▸ **What is needed**
Only the lines that contain the string "dropdown" belong in the answer; pull them from the records.

Stored records
..............................

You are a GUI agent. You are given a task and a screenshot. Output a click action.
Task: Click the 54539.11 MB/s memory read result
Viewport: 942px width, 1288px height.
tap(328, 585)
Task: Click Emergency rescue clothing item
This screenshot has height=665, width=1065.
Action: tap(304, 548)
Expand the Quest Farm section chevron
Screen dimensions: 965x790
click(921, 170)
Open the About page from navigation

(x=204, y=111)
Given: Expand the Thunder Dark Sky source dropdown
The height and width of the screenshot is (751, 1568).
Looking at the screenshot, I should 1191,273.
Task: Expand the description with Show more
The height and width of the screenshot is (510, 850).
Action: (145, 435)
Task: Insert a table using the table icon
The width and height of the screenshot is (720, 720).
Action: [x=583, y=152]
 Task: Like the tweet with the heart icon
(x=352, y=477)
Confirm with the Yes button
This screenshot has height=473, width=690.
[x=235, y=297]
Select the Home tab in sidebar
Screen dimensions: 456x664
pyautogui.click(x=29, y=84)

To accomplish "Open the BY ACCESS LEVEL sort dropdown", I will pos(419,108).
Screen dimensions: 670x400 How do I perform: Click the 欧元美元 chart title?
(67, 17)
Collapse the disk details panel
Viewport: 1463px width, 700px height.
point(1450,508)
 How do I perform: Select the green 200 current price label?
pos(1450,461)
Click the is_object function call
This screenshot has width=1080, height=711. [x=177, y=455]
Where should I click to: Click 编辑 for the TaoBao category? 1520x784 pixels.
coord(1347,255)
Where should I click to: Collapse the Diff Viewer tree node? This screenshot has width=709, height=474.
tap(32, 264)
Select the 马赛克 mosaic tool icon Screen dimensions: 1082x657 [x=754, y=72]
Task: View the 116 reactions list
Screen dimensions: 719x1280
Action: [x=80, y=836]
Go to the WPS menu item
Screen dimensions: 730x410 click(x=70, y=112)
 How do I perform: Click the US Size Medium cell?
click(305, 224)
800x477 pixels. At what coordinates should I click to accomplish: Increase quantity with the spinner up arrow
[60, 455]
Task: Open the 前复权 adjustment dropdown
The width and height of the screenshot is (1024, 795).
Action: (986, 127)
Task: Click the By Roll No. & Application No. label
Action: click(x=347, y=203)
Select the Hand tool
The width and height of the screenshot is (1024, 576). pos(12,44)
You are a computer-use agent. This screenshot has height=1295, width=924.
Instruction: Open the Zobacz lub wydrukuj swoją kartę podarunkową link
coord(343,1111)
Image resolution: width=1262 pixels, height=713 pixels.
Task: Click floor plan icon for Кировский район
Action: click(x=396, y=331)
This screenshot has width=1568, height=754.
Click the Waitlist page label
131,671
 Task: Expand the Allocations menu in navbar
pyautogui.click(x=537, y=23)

..............................

▸ **Reply to the exercise**
Given: Expand the Thunder Dark Sky source dropdown
To accomplish "Open the BY ACCESS LEVEL sort dropdown", I will pos(419,108).
Task: Open the 前复权 adjustment dropdown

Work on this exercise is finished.